The line holding "The width and height of the screenshot is (1000, 600)." and all lines that follow it to the end of the data: return these exactly, and nothing more.

::: SOURCE DATA

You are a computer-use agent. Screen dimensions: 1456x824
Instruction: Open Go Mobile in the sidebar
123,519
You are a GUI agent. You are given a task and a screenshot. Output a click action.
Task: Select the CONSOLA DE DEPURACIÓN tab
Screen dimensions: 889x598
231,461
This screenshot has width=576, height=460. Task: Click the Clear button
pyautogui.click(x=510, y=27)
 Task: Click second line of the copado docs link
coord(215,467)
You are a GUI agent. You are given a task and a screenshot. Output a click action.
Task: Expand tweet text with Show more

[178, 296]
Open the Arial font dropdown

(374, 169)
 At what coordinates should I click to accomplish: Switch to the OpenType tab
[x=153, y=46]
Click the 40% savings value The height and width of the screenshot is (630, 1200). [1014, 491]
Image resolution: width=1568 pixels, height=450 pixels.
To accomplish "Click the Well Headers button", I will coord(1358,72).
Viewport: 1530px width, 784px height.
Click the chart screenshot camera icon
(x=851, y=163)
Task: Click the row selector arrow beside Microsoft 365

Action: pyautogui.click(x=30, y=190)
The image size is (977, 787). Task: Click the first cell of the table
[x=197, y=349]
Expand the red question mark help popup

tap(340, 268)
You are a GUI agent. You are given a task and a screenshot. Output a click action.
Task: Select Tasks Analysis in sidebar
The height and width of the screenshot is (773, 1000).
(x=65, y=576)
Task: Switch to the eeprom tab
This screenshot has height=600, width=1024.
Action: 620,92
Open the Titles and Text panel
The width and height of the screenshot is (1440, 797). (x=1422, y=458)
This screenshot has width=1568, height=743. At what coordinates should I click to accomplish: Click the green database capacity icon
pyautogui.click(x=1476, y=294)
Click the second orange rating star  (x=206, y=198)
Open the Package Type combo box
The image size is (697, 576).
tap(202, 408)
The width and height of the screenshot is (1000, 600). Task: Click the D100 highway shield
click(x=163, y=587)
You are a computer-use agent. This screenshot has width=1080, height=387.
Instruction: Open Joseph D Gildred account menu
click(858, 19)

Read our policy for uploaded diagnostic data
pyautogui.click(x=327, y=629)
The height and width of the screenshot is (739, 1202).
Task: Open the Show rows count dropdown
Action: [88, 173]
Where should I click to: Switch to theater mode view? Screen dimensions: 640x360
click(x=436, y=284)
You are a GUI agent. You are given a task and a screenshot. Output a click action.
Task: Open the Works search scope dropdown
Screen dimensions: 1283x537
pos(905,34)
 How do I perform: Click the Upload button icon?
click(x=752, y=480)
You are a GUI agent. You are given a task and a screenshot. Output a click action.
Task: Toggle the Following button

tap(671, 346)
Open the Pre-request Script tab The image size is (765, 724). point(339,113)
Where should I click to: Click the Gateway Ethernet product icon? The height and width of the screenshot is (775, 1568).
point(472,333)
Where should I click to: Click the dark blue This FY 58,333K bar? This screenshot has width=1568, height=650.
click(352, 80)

::::::

### WORKED SOLUTION
The width and height of the screenshot is (1000, 600). Task: Click the D100 highway shield
click(x=163, y=587)
You are a computer-use agent. This screenshot has width=1080, height=387.
Instruction: Open Joseph D Gildred account menu
click(858, 19)

Read our policy for uploaded diagnostic data
pyautogui.click(x=327, y=629)
The height and width of the screenshot is (739, 1202).
Task: Open the Show rows count dropdown
Action: [88, 173]
Where should I click to: Switch to theater mode view? Screen dimensions: 640x360
click(x=436, y=284)
You are a GUI agent. You are given a task and a screenshot. Output a click action.
Task: Open the Works search scope dropdown
Screen dimensions: 1283x537
pos(905,34)
 How do I perform: Click the Upload button icon?
click(x=752, y=480)
You are a GUI agent. You are given a task and a screenshot. Output a click action.
Task: Toggle the Following button

tap(671, 346)
Open the Pre-request Script tab The image size is (765, 724). point(339,113)
Where should I click to: Click the Gateway Ethernet product icon? The height and width of the screenshot is (775, 1568).
point(472,333)
Where should I click to: Click the dark blue This FY 58,333K bar? This screenshot has width=1568, height=650.
click(352, 80)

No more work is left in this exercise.